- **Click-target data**
* Start *
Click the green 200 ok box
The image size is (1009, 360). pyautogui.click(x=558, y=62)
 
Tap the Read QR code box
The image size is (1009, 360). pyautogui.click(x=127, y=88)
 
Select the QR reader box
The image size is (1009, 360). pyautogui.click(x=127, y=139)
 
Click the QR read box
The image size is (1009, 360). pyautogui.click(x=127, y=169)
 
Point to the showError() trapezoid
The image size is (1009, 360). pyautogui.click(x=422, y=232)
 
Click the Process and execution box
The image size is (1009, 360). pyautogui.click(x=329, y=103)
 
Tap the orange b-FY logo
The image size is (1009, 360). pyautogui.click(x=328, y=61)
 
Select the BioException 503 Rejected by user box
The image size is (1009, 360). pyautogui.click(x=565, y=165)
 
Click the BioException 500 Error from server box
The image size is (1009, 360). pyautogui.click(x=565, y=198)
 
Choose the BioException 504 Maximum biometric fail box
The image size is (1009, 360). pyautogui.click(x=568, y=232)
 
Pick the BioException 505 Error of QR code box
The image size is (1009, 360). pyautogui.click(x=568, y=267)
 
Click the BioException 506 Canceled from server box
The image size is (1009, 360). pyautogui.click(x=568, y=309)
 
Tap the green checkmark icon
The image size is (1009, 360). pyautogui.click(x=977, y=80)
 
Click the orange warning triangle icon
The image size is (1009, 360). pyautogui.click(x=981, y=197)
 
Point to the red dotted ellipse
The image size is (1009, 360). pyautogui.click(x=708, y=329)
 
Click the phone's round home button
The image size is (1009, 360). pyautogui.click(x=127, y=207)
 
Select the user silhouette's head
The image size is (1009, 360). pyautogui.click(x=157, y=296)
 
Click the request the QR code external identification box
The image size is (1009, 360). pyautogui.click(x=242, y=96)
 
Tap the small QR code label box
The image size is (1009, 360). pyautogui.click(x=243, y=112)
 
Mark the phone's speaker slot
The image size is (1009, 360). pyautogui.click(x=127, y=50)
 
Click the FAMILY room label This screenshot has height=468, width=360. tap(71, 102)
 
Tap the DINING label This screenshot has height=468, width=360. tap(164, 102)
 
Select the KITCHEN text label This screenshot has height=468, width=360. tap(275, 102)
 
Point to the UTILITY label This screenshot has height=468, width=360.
* End *
- **Given problem**
Rewrite every line of the rows above as a Markdown table with two columns, "No." for the row number and "Text" for the line. Leave out blank lines.

- **Finished exercise**
| No. | Text |
|---|---|
| 1 | Click the green 200 ok box |
| 2 | The image size is (1009, 360). pyautogui.click(x=558, y=62) |
| 3 | Tap the Read QR code box |
| 4 | The image size is (1009, 360). pyautogui.click(x=127, y=88) |
| 5 | Select the QR reader box |
| 6 | The image size is (1009, 360). pyautogui.click(x=127, y=139) |
| 7 | Click the QR read box |
| 8 | The image size is (1009, 360). pyautogui.click(x=127, y=169) |
| 9 | Point to the showError() trapezoid |
| 10 | The image size is (1009, 360). pyautogui.click(x=422, y=232) |
| 11 | Click the Process and execution box |
| 12 | The image size is (1009, 360). pyautogui.click(x=329, y=103) |
| 13 | Tap the orange b-FY logo |
| 14 | The image size is (1009, 360). pyautogui.click(x=328, y=61) |
| 15 | Select the BioException 503 Rejected by user box |
| 16 | The image size is (1009, 360). pyautogui.click(x=565, y=165) |
| 17 | Click the BioException 500 Error from server box |
| 18 | The image size is (1009, 360). pyautogui.click(x=565, y=198) |
| 19 | Choose the BioException 504 Maximum biometric fail box |
| 20 | The image size is (1009, 360). pyautogui.click(x=568, y=232) |
| 21 | Pick the BioException 505 Error of QR code box |
| 22 | The image size is (1009, 360). pyautogui.click(x=568, y=267) |
| 23 | Click the BioException 506 Canceled from server box |
| 24 | The image size is (1009, 360). pyautogui.click(x=568, y=309) |
| 25 | Tap the green checkmark icon |
| 26 | The image size is (1009, 360). pyautogui.click(x=977, y=80) |
| 27 | Click the orange warning triangle icon |
| 28 | The image size is (1009, 360). pyautogui.click(x=981, y=197) |
| 29 | Point to the red dotted ellipse |
| 30 | The image size is (1009, 360). pyautogui.click(x=708, y=329) |
| 31 | Click the phone's round home button |
| 32 | The image size is (1009, 360). pyautogui.click(x=127, y=207) |
| 33 | Select the user silhouette's head |
| 34 | The image size is (1009, 360). pyautogui.click(x=157, y=296) |
| 35 | Click the request the QR code external identification box |
| 36 | The image size is (1009, 360). pyautogui.click(x=242, y=96) |
| 37 | Tap the small QR code label box |
| 38 | The image size is (1009, 360). pyautogui.click(x=243, y=112) |
| 39 | Mark the phone's speaker slot |
| 40 | The image size is (1009, 360). pyautogui.click(x=127, y=50) |
| 41 | Click the FAMILY room label This screenshot has height=468, width=360. tap(71, 102) |
| 42 | Tap the DINING label This screenshot has height=468, width=360. tap(164, 102) |
| 43 | Select the KITCHEN text label This screenshot has height=468, width=360. tap(275, 102) |
| 44 | Point to the UTILITY label This screenshot has height=468, width=360. |